• **EXERCISE MATERIAL**:

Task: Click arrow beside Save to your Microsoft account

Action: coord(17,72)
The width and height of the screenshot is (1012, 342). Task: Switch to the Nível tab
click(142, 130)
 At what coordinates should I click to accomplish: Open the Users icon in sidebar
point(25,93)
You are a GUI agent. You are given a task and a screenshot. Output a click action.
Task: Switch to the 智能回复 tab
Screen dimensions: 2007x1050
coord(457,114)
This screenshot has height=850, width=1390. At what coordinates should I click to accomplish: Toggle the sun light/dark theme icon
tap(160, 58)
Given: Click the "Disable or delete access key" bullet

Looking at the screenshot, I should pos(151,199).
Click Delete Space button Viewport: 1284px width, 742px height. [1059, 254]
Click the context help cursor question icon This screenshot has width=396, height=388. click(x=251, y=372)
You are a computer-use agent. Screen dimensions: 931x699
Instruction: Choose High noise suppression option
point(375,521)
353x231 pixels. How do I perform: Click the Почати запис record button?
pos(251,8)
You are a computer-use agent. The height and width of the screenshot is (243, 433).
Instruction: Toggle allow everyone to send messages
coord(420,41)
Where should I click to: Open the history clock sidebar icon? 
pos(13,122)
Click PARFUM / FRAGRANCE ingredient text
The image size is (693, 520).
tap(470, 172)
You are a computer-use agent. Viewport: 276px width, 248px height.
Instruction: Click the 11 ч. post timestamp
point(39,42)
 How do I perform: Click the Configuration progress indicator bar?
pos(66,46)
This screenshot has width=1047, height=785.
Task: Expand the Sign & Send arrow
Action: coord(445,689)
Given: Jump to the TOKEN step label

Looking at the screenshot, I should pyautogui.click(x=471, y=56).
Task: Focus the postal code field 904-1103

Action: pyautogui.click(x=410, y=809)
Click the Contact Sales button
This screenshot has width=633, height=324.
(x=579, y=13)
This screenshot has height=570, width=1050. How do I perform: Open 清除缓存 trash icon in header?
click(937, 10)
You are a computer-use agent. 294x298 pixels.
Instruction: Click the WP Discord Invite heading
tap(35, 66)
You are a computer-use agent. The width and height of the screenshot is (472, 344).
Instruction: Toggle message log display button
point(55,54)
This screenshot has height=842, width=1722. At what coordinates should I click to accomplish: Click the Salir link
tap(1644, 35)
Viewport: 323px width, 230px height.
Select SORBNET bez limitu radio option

• **TASK DETAILS**:
Convert each line of the material above into a JSON array of strings, one string per line, and omit blank lines.

• **CORRECT OUTPUT**:
[
  "Task: Click arrow beside Save to your Microsoft account",
  "Action: coord(17,72)",
  "The width and height of the screenshot is (1012, 342). Task: Switch to the Nível tab",
  "click(142, 130)",
  " At what coordinates should I click to accomplish: Open the Users icon in sidebar",
  "point(25,93)",
  "You are a GUI agent. You are given a task and a screenshot. Output a click action.",
  "Task: Switch to the 智能回复 tab",
  "Screen dimensions: 2007x1050",
  "coord(457,114)",
  "This screenshot has height=850, width=1390. At what coordinates should I click to accomplish: Toggle the sun light/dark theme icon",
  "tap(160, 58)",
  "Given: Click the \"Disable or delete access key\" bullet",
  "Looking at the screenshot, I should pos(151,199).",
  "Click Delete Space button Viewport: 1284px width, 742px height. [1059, 254]",
  "Click the context help cursor question icon This screenshot has width=396, height=388. click(x=251, y=372)",
  "You are a computer-use agent. Screen dimensions: 931x699",
  "Instruction: Choose High noise suppression option",
  "point(375,521)",
  "353x231 pixels. How do I perform: Click the Почати запис record button?",
  "pos(251,8)",
  "You are a computer-use agent. The height and width of the screenshot is (243, 433).",
  "Instruction: Toggle allow everyone to send messages",
  "coord(420,41)",
  "Where should I click to: Open the history clock sidebar icon? ",
  "pos(13,122)",
  "Click PARFUM / FRAGRANCE ingredient text",
  "The image size is (693, 520).",
  "tap(470, 172)",
  "You are a computer-use agent. Viewport: 276px width, 248px height.",
  "Instruction: Click the 11 ч. post timestamp",
  "point(39,42)",
  " How do I perform: Click the Configuration progress indicator bar?",
  "pos(66,46)",
  "This screenshot has width=1047, height=785.",
  "Task: Expand the Sign & Send arrow",
  "Action: coord(445,689)",
  "Given: Jump to the TOKEN step label",
  "Looking at the screenshot, I should pyautogui.click(x=471, y=56).",
  "Task: Focus the postal code field 904-1103",
  "Action: pyautogui.click(x=410, y=809)",
  "Click the Contact Sales button",
  "This screenshot has width=633, height=324.",
  "(x=579, y=13)",
  "This screenshot has height=570, width=1050. How do I perform: Open 清除缓存 trash icon in header?",
  "click(937, 10)",
  "You are a computer-use agent. 294x298 pixels.",
  "Instruction: Click the WP Discord Invite heading",
  "tap(35, 66)",
  "You are a computer-use agent. The width and height of the screenshot is (472, 344).",
  "Instruction: Toggle message log display button",
  "point(55,54)",
  "This screenshot has height=842, width=1722. At what coordinates should I click to accomplish: Click the Salir link",
  "tap(1644, 35)",
  "Viewport: 323px width, 230px height.",
  "Select SORBNET bez limitu radio option"
]